Drogue: les acteurs de la réduction des risques en quête de reconnaissance

Dernière mise à jour le 26/07/2016

Etat des lieux de la RdR à l’occasion des 2èmes rencontres nationales…

Source : AFP
Date : 19/10/2008

Près de 20 ans après le lancement en France de la réduction des risques (RdR) liés aux usages de drogues, les acteurs de terrain sont encore en quête de reconnaissance du public et des politiques malgré une efficacité avérée en termes de santé publique. "La RdR est née il y a 18 ans en France dans les années sida, enregistrant de beaux succès dans la lutte contre l’épidémie, mais elle reste largement inconnue du grand public et se heurte aux discours moralistes et idéologiques des politiques", résume Jean-Pierre Couteron, président de l’Anitea, qui participait jeudi et vendredi à Bobigny (Seine-Saint-Denis) aux secondes rencontres nationales de la RdR. Les distributions de seringues stériles imposées par Michèle Barzach en 1987, puis les traitements de substitution aux opiacés (Subutex, Méthadone) décidés par Simone Veil en 1994 ont constitué les grandes étapes de la RdR, qui figure dans le code de santé publique depuis 2004 et a abouti à la création de 130 Centres d’Accueil et d’Accompagnement à la Réduction des risques pour les usagers de drogues (CAARUD).

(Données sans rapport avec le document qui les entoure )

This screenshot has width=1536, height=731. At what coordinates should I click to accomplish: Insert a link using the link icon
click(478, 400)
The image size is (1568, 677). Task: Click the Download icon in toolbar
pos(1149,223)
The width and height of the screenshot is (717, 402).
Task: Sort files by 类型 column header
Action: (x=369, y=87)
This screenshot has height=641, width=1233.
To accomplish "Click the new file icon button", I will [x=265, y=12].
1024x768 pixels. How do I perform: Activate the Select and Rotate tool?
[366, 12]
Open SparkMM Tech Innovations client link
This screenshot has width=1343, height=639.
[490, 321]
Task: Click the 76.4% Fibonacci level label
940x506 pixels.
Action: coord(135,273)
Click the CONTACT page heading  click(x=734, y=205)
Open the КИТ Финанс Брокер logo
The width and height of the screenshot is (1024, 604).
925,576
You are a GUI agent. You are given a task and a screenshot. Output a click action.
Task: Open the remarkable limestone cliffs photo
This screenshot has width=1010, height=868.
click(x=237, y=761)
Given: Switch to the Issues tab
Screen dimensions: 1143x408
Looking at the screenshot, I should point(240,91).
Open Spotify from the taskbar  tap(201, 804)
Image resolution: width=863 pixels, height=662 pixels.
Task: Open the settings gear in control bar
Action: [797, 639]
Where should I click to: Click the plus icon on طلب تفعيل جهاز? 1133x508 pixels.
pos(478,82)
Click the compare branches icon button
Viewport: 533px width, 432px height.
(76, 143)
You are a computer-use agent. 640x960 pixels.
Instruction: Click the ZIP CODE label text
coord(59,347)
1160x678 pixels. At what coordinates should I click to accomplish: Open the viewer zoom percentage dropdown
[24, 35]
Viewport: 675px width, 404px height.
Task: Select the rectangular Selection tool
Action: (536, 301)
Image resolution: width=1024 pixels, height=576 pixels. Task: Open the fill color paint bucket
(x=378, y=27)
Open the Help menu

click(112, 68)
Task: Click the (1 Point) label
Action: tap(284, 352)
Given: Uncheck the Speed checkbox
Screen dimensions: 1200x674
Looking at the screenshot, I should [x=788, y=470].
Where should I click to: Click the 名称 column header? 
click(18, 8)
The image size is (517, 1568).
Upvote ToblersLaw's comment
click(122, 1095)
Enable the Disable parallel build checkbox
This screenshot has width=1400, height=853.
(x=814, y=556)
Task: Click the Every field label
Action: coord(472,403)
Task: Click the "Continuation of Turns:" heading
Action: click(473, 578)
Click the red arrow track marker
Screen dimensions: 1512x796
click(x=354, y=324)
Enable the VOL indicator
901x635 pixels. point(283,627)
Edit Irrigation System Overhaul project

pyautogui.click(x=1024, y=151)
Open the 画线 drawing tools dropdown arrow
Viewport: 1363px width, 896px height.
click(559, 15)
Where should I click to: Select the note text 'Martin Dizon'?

"Mais la plupart des Français pensent toujours que l’unique politique en matière de drogue est la prévention de l’usage basée sur le fantasme de l’abstinence", déplore Béatrice Stambul, présidente de l’Association française pour la réduction des risques (AFR). "Parallèlement nous couvrons le territoire de manière insuffisante, laissant beaucoup d’usagers dans le désert". Pourtant la RdR a permis de diviser par 20 les contaminations au VIH, par 5 la mortalité par overdose tout en faisant baisser la petite délinquance et en réintégrant bon nombre d’usagers dans la société en brisant l’image du "toxico" suicidaire et marginal. "Mais aujourd’hui, la RdR patine notamment face à la catastrophe sanitaire qui se profile avec l’hépatite C et à l’immobilisme dans les prisons", assure Valère Rogissart, vice-président de l’AFR, qui fustige "une absence totale de pragmatisme des politiques". "Contrairement à ce que les politiques nous renvoient, la RdR n’est pas une incitation à la consommation de drogue qui existe déjà", souligne Christian Verger de Aides. "Le discours démagogique et répressif sur un monde sans drogue est irresponsable".

Les associations pratiquant la réduction des risques demandent notamment la dépénalisation de l’usage (que l’on distingue de l’abus et de la dépendance) de drogues. "Pour être efficace, alors que l’héroïne revient et que la cocaïne est de plus en plus consommée par injection, la RdR doit permettre d’impliquer les usagers qui souhaitent être acteurs de leur santé", souligne Pierre Chappard, d’ASUD, première association d’usagers créée en France en 1992. Or, dans la législation actuelle souligne l’AFR, un usager de drogue ne peut devenir éducateur ou intervenant dans une association ou un centre de RdR car consommer de la drogue est un motif d’interdiction professionnelle. S’il est arrêté pour usage de drogue, le fait d’être éducateur peut constituer une circonstance aggravante et doubler sa condamnation. Les associations ont jugé que la présence de la ministre de la Santé Roselyne Bachelot à l’ouverture des rencontres était encourageante ainsi que sa volonté affichée de "mieux évaluer les méthodes d’éducation aux risques liés à l’injection, en collaboration avec les associations". Ces dernières veulent notamment pouvoir, à travers des séances d’éducation dans des centres, aider les usagers à "se shooter" en limitant les risques sanitaires, particulièrement élevés lors des premières injections.